= Quiabelagayo =

Zapotec name

Quiabelagayo (alternatively written Guiebelagayo or Quiepelagayo) is a Zapotec name associated particularly with the Oaxacan Valley pre-Columbian site of Dainzu (known also as Macuilxochitl or Macuilsuchil). In Zapotec mythology and religion, Quiabelagayo has been interpreted by some researchers such as Alfonso Caso and Ignacio Bernal as a local Oaxacan equivalent of the central Mexican deity Macuilxochitl, or "Five Flower".

In post-conquest censuses and maps of the region, particularly the Relacion geografica de Macuilxochitl , Quiabelagayo is marked as the indigenous Zapotec toponym for the town San Mateo Macuilxochitl, the settlement adjoining the site of Dainzu.

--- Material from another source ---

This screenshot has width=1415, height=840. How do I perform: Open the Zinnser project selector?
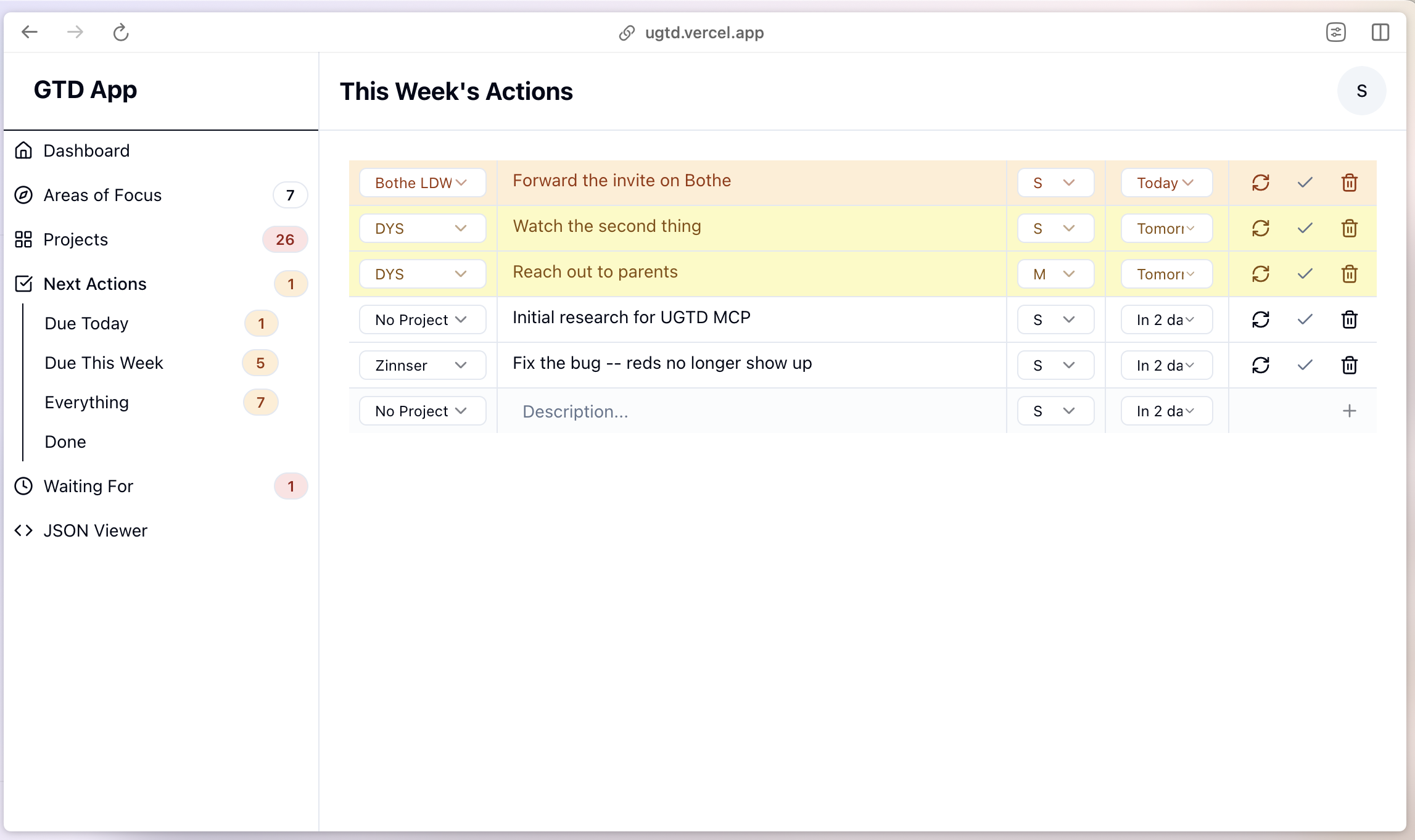[422, 365]
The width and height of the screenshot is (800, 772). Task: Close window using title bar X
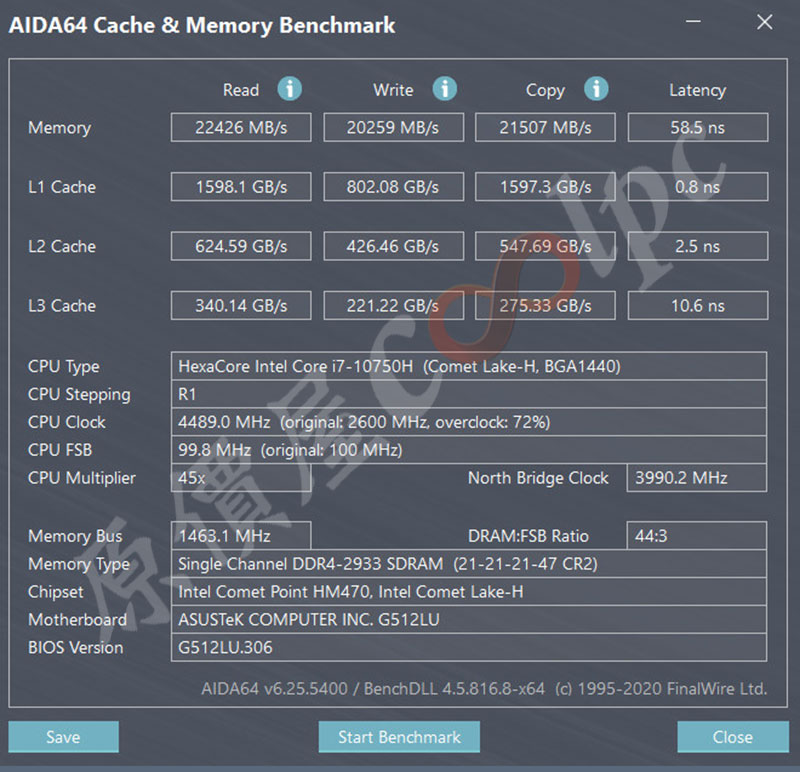[x=765, y=22]
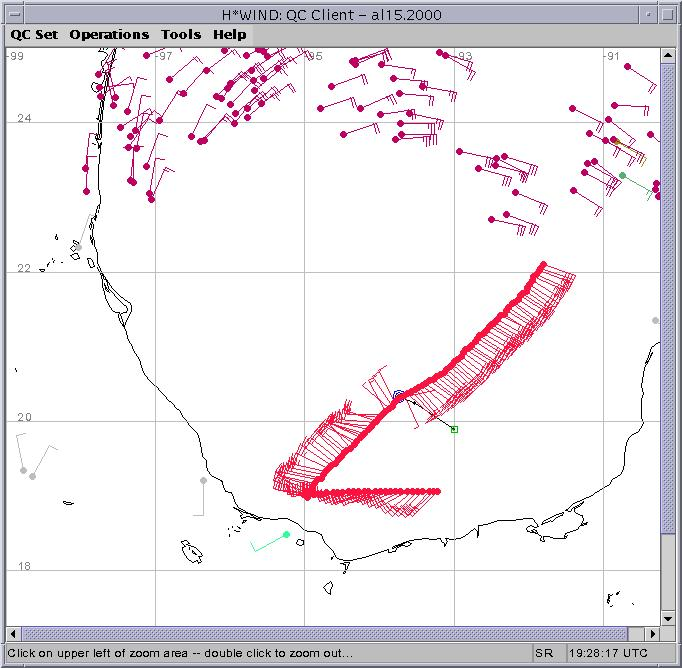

The derivation of the name is uncertain. John Paddock deconstructs the name Quiabelagayo as composed of the Zapotec word-stems for "rock", "serpent", and "five". Pictographically the Relacion geografica de Macuilxochitl translates or associates the name as "five flower". Joseph Whitecotton suggests that quia- should be read as "rock" or "hill" instead of "flower", and proposes that bela or pela means "reed"; therefore quiabelagayo can with justification be interpreted as "Hill of 5-Reed".